[jboss-as7-dev] newbie question about secured remote ejb invoke
Joseph
wutongjoe at gmail.com
Thu Mar 1 04:58:26 EST 2012
Hi all,
I have tried many days but failed finding where my problem is. The
scenario is to invoke remote secured ejb on JBAS 7.1 final
=====================server side stuff below ===================
modification to "standalone-full-ha.xml"
<security-realm name="ApplicationRealm">
<authentication>
<properties path="application-users.properties"
relative-to="jboss.server.config.dir"/>
</authentication>
</security-realm>
....
<subsystem xmlns="urn:jboss:domain:remoting:1.1">
<connector name="remoting-connector" socket-binding="remoting"

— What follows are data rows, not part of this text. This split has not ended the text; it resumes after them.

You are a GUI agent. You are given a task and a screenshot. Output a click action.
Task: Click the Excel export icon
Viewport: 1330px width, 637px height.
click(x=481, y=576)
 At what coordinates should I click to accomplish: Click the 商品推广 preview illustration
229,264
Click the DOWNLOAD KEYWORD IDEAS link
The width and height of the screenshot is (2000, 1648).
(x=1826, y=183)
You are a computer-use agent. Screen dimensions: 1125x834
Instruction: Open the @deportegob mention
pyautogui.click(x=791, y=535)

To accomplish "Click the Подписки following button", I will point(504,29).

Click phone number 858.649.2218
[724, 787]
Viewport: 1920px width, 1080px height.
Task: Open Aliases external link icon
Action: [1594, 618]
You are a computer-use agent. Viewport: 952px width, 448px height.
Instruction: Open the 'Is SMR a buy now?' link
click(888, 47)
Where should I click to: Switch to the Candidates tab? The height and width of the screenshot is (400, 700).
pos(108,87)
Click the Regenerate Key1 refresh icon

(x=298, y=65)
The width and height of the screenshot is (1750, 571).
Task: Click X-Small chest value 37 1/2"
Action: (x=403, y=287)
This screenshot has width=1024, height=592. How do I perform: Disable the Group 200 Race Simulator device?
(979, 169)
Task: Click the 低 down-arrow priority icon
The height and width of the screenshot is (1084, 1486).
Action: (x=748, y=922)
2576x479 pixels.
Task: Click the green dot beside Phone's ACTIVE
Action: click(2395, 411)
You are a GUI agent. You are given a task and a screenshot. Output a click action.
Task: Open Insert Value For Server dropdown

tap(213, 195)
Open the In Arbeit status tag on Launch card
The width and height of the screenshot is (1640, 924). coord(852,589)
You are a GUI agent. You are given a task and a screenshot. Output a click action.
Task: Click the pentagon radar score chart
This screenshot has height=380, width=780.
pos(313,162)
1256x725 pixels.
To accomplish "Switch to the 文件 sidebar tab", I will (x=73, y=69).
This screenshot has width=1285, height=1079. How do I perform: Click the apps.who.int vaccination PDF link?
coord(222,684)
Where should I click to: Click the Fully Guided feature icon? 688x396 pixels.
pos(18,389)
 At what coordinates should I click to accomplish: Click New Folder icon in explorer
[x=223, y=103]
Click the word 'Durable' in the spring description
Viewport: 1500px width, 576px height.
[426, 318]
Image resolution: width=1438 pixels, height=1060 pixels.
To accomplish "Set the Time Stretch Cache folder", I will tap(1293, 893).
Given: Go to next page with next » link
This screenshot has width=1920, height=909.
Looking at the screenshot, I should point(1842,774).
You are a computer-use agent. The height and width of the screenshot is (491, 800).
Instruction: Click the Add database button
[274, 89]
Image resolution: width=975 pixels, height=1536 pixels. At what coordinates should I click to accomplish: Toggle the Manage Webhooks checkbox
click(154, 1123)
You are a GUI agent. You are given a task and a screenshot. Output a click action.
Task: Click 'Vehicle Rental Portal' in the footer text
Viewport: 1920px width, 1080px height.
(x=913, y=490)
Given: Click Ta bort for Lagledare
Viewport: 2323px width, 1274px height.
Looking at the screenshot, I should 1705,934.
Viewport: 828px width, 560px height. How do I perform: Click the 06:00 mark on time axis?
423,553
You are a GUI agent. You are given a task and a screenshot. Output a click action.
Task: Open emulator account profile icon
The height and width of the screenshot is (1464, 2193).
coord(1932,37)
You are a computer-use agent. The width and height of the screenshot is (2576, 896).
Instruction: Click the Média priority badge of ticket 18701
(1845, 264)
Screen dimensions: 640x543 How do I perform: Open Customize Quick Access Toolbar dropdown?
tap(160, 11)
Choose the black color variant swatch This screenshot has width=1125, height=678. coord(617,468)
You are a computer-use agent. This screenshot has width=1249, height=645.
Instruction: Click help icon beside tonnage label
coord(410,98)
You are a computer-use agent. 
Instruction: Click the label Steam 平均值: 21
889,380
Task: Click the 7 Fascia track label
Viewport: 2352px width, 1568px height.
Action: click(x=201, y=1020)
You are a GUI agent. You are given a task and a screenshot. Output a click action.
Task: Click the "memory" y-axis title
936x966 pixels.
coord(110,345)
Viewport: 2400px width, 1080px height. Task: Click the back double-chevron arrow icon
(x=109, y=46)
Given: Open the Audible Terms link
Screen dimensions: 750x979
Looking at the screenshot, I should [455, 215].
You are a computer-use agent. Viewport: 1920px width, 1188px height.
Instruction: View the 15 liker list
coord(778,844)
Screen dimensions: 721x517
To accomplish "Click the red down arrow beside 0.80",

security-realm="ApplicationRealm">
<sasl>
<policy>
<no-anonymous value="true"/>
<no-plain-text value="false"/>
<pass-credentials value="true"/>
</policy>
</sasl>
</connector>
</subsystem>
....
<security-domain name="my-security-domain"
cache-type="default">
<authentication>
<login-module code="Remoting" flag="optional">
<module-option name="password-stacking"
value="useFirstPass"/>
</login-module>
<login-module code="RealmUsersRoles"
flag="required">
<module-option name="usersProperties"
value="${jboss.server.config.dir}/application-users.properties"/>
<module-option name="rolesProperties"
value="${jboss.server.config.dir}/application-roles.properties"/>
<module-option name="realm"
value="ApplicationRealm"/>
<module-option name="password-stacking"
value="useFirstPass"/>
</login-module>
</authentication>
</security-domain>
-------------------------------------------------------------------------------------------------------------
application-roles.properties:
test123=aabdd69afca03e09fc05b7539c62818d
-------------------------------------------------------------------------------------------------------------
application-users.properties:
test123=testrole
------------------------------------------------------------------------------------------------------------
@Stateless(name = "wutong_test_hello")
@Clustered
@Remote(HellowWorldRemote.class)
@Local(HellowWorldLocal.class)
@SecurityDomain(value = "my-security-domain")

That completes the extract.